==== TEXTO APRESENTADO
Lei criada em 2018 a partir da mobilização da sociedade civil, o Programa de Incentivo ao Aparelhamento da Segurança Pública (PISEG) tem um avanço importante a ser concretizado na próxima terça-feira (24/02) na Assembleia Legislativa do Rio Grande do Sul. Para este dia, está prevista a votação do Projeto de Lei Complementar (PLC) 291/2023 que elimina a exigência de uma contrapartida financeira das empresas dispostas a aderirem ao programa. A proposta busca ampliar a participação do setor empresarial e fortalecer os investimentos em equipamentos e viaturas para os órgãos de segurança pública no Estado.
Uma das entidades idealizadoras do PISEG, o Instituto Cultural Floresta apoia a iniciativa e avalia que a alteração irá fortalecer ainda mais o programa.
Para o presidente do Instituto, Claudio Goldsztein, a proposta elimina uma trava que vinha dificultando a adesão, especialmente em períodos de retração econômica. “Ao simplificar o processo e permitir que mais recursos sejam aplicados no aparelhamento das forças de segurança, ampliamos a capacidade de investimento e reforçamos a parceria entre o setor privado e o poder público. Por isso, é fundamental que a sociedade e entidades acompanhem a votação para que este projeto tão importante seja aprovado por unanimidade, sem influências ideológicas ou partidárias. Deputado que é contra criminosos e se preocupa com o cidadão de bem, votará pela aprovação do projeto 291/2023”. Cerca de R$ 100 milhões por ano para melhorar a segurança dependem de votação da AL nesta terça”, afirma Goldsztein.
De autoria do deputado Guilherme Pasin (PP), o projeto revoga o dispositivo da Lei Complementar nº 15.224/2018 que condiciona a adesão ao programa ao repasse adicional de 10% do valor compensado ao Fundo Comunitário Pró-Segurança. Atualmente, além de destinar até 5% do ICMS devido ao Estado ao PISEG, as empresas precisam realizar esse aporte adicional como condição para habilitação.
========
==== DADOS FORNECIDOS
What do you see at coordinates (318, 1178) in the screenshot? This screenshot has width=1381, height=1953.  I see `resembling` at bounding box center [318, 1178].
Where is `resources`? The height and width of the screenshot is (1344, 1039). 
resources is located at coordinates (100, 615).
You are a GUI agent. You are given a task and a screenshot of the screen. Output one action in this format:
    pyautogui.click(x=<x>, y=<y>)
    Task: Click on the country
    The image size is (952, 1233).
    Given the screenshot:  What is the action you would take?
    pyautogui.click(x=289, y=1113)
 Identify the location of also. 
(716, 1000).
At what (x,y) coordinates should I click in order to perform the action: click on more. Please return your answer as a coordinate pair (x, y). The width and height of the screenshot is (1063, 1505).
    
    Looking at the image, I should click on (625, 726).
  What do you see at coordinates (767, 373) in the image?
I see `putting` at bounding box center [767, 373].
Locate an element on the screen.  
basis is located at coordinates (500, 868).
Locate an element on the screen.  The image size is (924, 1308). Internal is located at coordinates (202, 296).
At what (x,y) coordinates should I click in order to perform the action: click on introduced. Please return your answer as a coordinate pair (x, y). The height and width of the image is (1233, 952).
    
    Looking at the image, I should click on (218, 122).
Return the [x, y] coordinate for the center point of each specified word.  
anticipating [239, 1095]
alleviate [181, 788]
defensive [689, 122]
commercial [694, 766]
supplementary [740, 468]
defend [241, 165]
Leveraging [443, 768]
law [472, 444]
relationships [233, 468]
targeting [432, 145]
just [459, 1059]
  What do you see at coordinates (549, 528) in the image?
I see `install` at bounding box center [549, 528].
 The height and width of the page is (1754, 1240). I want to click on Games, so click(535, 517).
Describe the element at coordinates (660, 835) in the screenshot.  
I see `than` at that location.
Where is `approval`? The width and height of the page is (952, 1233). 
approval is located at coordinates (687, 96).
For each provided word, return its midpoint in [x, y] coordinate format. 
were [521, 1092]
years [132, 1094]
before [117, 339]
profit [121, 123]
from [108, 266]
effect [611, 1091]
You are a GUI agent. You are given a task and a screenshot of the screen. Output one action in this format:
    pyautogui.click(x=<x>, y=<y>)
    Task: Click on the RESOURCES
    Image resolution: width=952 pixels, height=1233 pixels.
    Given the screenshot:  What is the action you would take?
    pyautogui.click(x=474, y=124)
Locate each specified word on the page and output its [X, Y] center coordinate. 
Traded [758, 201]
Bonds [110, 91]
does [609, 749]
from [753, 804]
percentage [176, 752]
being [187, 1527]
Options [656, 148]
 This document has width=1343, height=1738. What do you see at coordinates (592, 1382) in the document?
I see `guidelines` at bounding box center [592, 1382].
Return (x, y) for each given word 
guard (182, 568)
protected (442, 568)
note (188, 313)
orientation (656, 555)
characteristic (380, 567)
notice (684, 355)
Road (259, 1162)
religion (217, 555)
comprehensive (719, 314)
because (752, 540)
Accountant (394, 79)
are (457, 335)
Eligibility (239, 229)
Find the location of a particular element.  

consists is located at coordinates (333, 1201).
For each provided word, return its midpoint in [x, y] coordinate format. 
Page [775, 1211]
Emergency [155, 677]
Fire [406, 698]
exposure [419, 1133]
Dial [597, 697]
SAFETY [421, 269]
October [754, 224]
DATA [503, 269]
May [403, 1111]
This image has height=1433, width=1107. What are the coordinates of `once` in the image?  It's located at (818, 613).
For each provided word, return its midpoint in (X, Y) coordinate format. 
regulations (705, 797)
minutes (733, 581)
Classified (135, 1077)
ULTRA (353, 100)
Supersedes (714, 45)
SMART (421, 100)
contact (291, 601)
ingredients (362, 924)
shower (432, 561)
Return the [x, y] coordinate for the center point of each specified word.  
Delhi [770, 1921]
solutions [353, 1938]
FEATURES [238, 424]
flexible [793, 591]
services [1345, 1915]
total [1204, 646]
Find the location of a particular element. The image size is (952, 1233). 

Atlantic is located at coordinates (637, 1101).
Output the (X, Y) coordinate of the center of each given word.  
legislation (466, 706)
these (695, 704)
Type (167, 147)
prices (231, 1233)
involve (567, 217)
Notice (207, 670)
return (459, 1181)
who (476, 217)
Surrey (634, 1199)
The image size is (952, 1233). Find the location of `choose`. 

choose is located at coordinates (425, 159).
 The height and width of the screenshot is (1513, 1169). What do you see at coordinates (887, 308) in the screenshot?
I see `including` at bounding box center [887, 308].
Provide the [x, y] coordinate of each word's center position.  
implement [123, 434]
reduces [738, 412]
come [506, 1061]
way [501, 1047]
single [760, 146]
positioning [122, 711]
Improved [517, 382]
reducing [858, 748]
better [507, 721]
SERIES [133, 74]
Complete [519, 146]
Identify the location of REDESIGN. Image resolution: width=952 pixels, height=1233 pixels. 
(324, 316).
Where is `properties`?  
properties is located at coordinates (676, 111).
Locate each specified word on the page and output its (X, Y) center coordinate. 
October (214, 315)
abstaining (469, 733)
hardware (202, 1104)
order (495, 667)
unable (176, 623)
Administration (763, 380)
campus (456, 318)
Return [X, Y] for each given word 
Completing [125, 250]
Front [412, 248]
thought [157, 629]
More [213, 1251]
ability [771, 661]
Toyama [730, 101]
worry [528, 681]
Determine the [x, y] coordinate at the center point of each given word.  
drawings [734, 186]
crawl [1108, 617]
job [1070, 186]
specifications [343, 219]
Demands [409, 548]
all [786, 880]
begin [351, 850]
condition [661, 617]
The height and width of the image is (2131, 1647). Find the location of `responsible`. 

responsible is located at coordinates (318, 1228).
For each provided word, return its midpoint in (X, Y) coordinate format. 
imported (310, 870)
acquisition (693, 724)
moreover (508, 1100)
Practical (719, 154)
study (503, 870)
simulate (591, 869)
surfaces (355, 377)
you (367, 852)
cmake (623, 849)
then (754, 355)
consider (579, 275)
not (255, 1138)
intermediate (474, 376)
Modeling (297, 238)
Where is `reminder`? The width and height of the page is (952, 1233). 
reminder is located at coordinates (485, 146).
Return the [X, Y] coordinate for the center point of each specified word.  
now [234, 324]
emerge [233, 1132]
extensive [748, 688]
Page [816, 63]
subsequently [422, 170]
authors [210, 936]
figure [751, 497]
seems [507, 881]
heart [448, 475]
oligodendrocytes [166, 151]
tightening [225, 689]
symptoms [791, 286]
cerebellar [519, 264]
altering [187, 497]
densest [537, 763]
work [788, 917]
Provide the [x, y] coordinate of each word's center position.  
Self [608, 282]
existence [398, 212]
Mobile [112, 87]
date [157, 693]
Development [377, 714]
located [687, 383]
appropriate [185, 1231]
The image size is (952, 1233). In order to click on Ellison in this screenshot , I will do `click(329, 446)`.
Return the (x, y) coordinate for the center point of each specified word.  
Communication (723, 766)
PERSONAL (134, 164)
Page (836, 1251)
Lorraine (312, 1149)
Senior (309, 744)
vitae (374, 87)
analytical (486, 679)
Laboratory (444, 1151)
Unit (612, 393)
========
TAREFAS PROPOSTAS:
a) Reescreva em forma de lista o parágrafo do texto sobre o PISEG que começa com "De autoria do deputado", preservando seus fatos principais.
b) Devolva, sem alterações, o trecho do texto sobre o PISEG que vai de "Lei criada em" até "pública no Estado.", incluindo estas últimas palavras.

RESPOSTAS DAS TAREFAS:
a)
- Autor do projeto: deputado Guilherme Pasin (PP).
- O projeto revoga o dispositivo da Lei Complementar nº 15.224/2018 que condiciona a adesão ao programa ao repasse adicional de 10% do valor compensado ao Fundo Comunitário Pró-Segurança.
- Atualmente, as empresas destinam até 5% do ICMS devido ao Estado ao PISEG.
- Além disso, precisam fazer esse aporte adicional como condição para habilitação.

b)
Lei criada em 2018 a partir da mobilização da sociedade civil, o Programa de Incentivo ao Aparelhamento da Segurança Pública (PISEG) tem um avanço importante a ser concretizado na próxima terça-feira (24/02) na Assembleia Legislativa do Rio Grande do Sul. Para este dia, está prevista a votação do Projeto de Lei Complementar (PLC) 291/2023 que elimina a exigência de uma contrapartida financeira das empresas dispostas a aderirem ao programa. A proposta busca ampliar a participação do setor empresarial e fortalecer os investimentos em equipamentos e viaturas para os órgãos de segurança pública no Estado.